Il credito d’imposta in questione è stato introdotto dalla Legge di Stabilità per il 2016. Con il Decreto ministeriale del 6 dicembre 2016, sono state approvate le disposizioni di attuazione della misura agevolativa. E’ stato, poi, emanato un Provvedimento del Direttore dell’Agenzia delle Entrate con il quale è stato approvato il modello da utilizzare per presentare l’istanza di attribuzione del credito d’imposta.

Nel Provvedimento del 30 marzo 2017, è stabilito che tale credito d’imposta potrà essere utilizzato in compensazione nel modello F24, che dovrà essere presentato esclusivamente attraverso i servizi telematici dell’Agenzia delle Entrate.
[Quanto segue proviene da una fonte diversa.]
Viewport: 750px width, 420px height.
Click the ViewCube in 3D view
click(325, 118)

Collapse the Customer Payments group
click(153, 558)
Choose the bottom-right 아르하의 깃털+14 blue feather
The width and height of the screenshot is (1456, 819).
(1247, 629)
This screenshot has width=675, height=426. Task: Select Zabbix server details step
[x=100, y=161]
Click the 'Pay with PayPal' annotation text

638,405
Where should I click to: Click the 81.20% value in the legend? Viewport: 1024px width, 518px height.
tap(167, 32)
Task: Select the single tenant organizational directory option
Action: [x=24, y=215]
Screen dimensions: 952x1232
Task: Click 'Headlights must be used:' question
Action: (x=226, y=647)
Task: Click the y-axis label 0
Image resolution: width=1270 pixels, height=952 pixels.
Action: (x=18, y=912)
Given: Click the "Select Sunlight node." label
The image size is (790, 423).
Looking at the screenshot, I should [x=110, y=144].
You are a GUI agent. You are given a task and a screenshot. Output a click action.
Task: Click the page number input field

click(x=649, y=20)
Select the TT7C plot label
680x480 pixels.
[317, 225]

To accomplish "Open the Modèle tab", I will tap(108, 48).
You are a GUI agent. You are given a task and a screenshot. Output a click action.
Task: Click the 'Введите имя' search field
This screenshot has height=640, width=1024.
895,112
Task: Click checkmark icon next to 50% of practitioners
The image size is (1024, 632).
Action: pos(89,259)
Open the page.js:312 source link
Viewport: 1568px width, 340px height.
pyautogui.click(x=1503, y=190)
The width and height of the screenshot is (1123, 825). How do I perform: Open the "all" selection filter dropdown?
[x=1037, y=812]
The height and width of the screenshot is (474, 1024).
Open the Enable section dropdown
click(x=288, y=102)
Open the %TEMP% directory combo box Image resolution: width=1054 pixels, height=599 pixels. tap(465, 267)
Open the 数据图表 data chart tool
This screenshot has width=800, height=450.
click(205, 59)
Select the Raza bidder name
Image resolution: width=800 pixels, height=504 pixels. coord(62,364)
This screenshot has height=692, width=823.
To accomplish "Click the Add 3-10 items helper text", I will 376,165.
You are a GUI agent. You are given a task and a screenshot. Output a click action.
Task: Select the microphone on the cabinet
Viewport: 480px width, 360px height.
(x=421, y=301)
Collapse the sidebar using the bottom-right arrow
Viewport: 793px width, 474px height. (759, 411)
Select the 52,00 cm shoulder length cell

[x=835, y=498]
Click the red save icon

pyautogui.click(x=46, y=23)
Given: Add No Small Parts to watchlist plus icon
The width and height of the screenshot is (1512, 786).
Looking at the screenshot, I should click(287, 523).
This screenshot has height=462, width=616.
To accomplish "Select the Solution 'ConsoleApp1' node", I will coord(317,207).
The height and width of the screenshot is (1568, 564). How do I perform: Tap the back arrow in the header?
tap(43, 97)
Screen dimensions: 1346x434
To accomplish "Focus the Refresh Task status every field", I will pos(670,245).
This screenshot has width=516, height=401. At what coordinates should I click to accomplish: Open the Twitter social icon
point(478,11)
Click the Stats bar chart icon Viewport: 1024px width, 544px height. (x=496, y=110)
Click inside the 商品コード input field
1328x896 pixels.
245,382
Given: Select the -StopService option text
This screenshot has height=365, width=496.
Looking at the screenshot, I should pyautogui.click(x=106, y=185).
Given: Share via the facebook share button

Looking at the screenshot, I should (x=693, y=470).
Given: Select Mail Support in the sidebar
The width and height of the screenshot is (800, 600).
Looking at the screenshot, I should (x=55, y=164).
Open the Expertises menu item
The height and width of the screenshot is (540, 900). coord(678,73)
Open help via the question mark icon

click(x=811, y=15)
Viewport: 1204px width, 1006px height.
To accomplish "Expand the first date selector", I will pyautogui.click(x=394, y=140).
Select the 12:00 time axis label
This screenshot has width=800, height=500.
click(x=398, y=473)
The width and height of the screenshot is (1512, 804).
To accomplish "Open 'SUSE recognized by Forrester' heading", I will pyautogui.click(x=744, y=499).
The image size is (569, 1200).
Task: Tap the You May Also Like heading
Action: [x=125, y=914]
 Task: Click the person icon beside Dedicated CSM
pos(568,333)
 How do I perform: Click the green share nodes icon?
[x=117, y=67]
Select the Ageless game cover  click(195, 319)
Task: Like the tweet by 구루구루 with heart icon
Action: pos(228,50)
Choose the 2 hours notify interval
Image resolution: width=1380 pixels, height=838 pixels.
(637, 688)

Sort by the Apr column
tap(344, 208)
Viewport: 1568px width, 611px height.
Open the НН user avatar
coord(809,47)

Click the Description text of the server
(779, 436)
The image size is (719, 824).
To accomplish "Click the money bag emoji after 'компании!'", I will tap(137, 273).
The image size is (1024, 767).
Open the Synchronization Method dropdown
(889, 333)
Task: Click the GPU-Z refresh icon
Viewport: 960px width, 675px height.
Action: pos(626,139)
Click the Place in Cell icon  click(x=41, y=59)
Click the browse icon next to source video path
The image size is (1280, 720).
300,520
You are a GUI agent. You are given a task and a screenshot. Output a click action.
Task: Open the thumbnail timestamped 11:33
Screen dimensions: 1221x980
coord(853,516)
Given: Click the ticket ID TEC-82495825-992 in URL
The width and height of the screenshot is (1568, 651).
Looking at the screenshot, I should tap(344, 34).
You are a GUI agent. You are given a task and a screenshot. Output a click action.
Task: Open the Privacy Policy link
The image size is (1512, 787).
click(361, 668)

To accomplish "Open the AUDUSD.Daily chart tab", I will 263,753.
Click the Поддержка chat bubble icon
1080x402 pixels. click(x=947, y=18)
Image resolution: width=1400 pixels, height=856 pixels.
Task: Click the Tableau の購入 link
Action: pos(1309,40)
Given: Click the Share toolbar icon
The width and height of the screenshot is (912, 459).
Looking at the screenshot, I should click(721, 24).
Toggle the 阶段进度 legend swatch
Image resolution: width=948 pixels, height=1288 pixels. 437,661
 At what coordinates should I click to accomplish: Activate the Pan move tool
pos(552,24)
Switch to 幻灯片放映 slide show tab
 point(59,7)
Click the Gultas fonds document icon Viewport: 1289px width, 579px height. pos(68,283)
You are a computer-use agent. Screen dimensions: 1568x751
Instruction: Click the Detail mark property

Con la Risoluzione n. 42 del 30 marzo 2017, l’Agenzia delle Entrate ha istituito il codice tributo che potrà essere utilizzato a tale scopo. Si tratta del codice tributo “6874“. Tale codice tributo deve essere inserito nella sezione “Erario” del modello F24, in corrispondenza degli “importi a credito compensati”, oppure, nel caso in cui il contribuente debba procedere al riversamento del credito, nella colonna degli “importi a debito versati”. Nel campo “anno di riferimento” deve essere inserito l’anno di sostenimento della spesa.

Le persone fisiche non titolari di redditi d’impresa o di lavoro autonomo potranno utilizzare il credito d’imposta in diminuzione delle imposte dovute in base alla dichiarazione dei redditi.

Nel Provvedimento, è precisato, infine, che verranno effettuati dei controlli automatizzati sui modelli F24 trasmessi. Qualora il contribuente non abbia correttamente presentato l’istanza per l’accesso al credito d’imposta oppure abbia utilizzato il credito in misura superiore a quella spettante, il modello F24 presentato verrà scartato. Lo scarto del modello F24 verrà comunicato tramite un’apposita ricevuta consultabile sul sito internet dell’Agenzia delle Entrate.